Philadelphia Home Buy Now is a municipal-funded, employer-assisted home-buying program, with the city matching employer contributions (through loans or grants) up to $4,000.

Launched in 2004 by the city’s Urban Affairs Coalition, Philadelphia Home Buy Now is focused on making Philadelphia-based businesses more desirable to people living in the suburbs or elsewhere outside of the city.

The program assists employers in recruiting and retaining employees by helping them become homeowners, while also increasing demand for housing within Philadelphia city limits.

Philadelphia Home Buy Now was essentially dormant between 2009 and 2011 due to the impact of the housing crisis and economic downturn, according to program manager Christopher Waters.

“The one thing Philadelphia had and every statistic will tell you this is that the housing market in Philadelphia was not as bad as other places, and was quick to stabilize and quicker to turn around,” said Waters.

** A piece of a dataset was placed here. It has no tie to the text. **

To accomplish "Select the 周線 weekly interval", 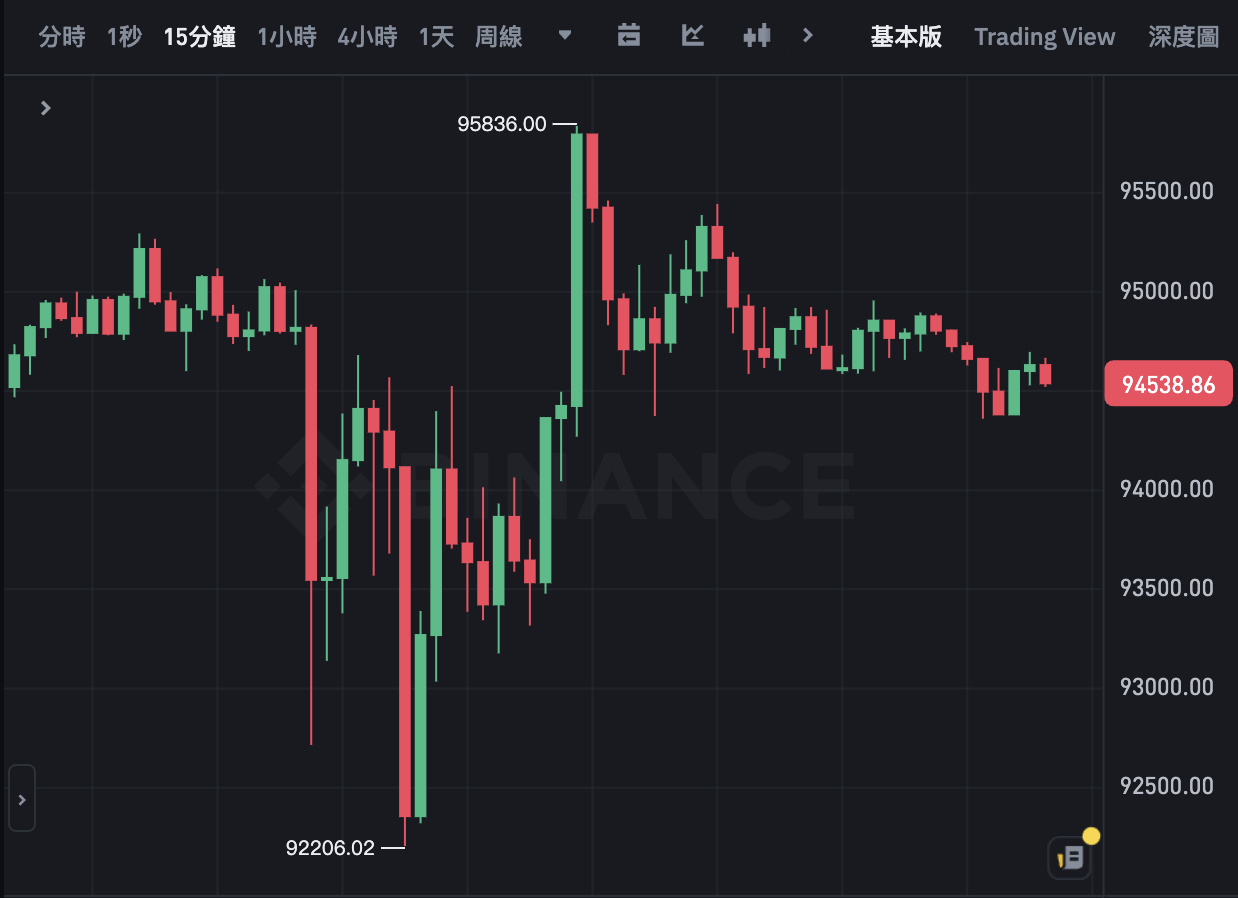I will [498, 37].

He added that economic upheaval within the city and a shaky funding from the state also contributed to the hiatus.

But since Philadelphia Home Buy Now returned in 2011, “the program, along with the housing market in Philadelphia, has been growing steadily.”

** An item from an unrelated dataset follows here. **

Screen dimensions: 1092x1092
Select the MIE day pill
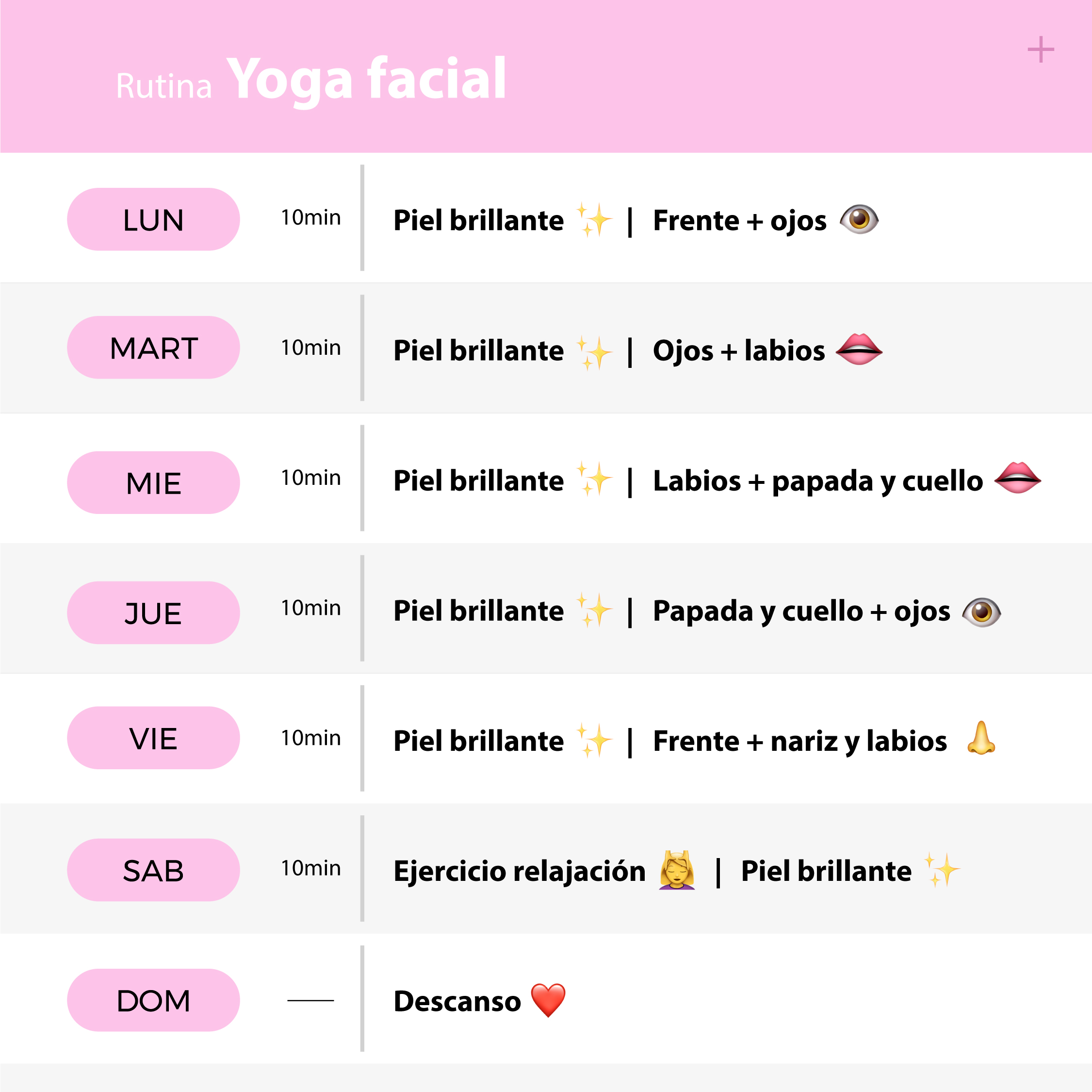[153, 482]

Philadelphia Home Buy Now has resulted in $77 million in home sales during the past decade, with $1.2 million in PHBN grants being matched by $1.9 million in employer funds. More than half of that $77 million ($47 million) has come since the program restarted in 2011.

Franklin Mint FCU and Philadelphia Credit Union are currently participating in the program.

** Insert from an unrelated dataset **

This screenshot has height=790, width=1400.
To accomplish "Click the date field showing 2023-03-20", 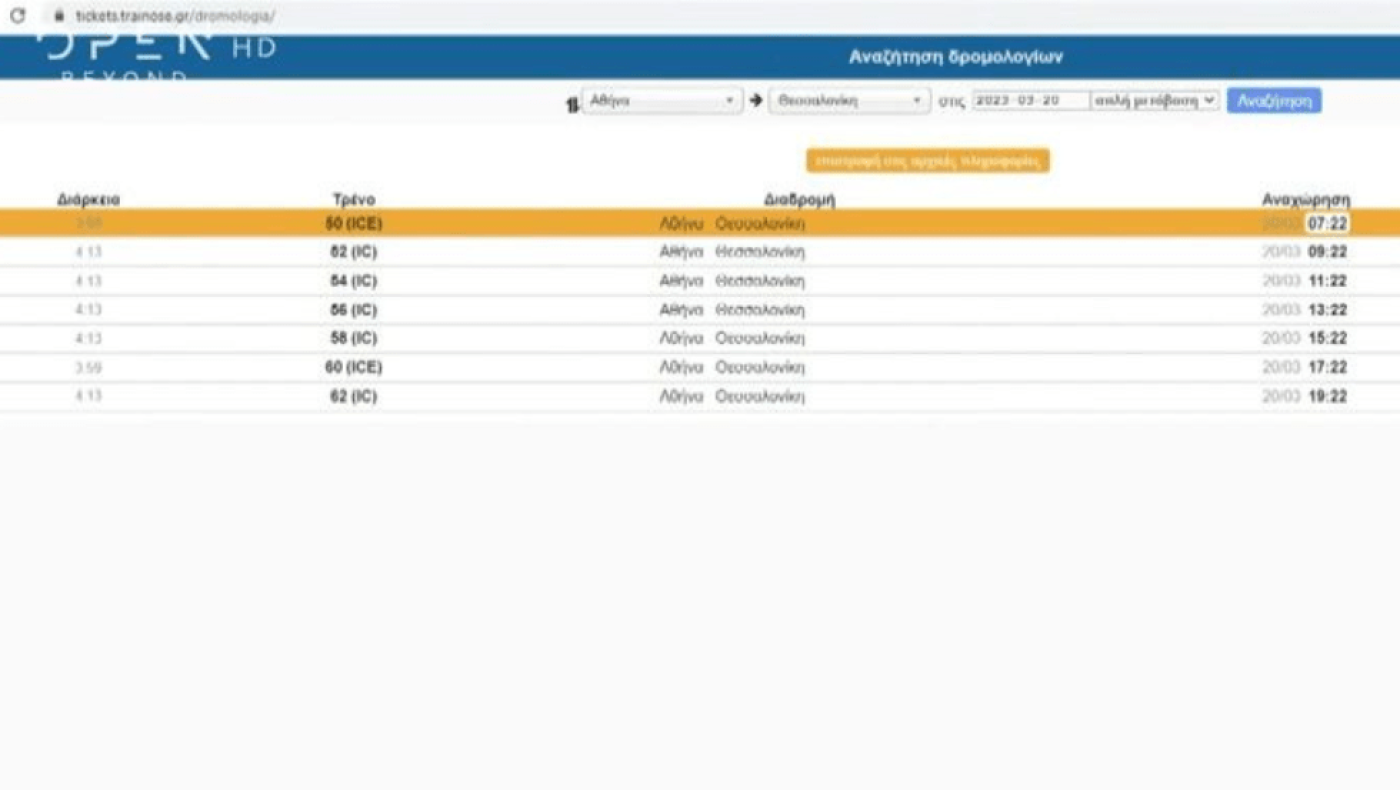I will [1030, 101].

“You can actually see just from our program the stabilization of not only the market in Philadelphia, but more importantly the expansion of our program,” Waters said.

For example, Franklin Mint became a preferred lender for Drexel University in June 2012.

“Drexel University has a catchment area in the neighborhood known as Mantua and West Powelton, and they’re trying to see if faculty and professional staff want to move into those areas,” said Marty Burke, vice president of mortgage development at the $857 million credit union.

“Drexel will be offering those employees a soft $15,000 second mortgage, which gets recorded in second lien position behind the first mortgage lender, and then PHBN comes in for those same folks and gives them $4,000 to reduce the amount of money needed for closing.”

Though some properties in that neighborhood can still be found for as low as $125,000 or $150,000, said Burke, most buyers are purchasing renovated homes that cost between $175,000 and $200,000 and using Fannie and Freddie for a conventional mortgage.

The $15,000 from Drexel, said Burke, “is used to increase their equity position, and it lowers their loan-to-value ratio, which will enable that member to remove the private mortgage insurance sooner rather than later.”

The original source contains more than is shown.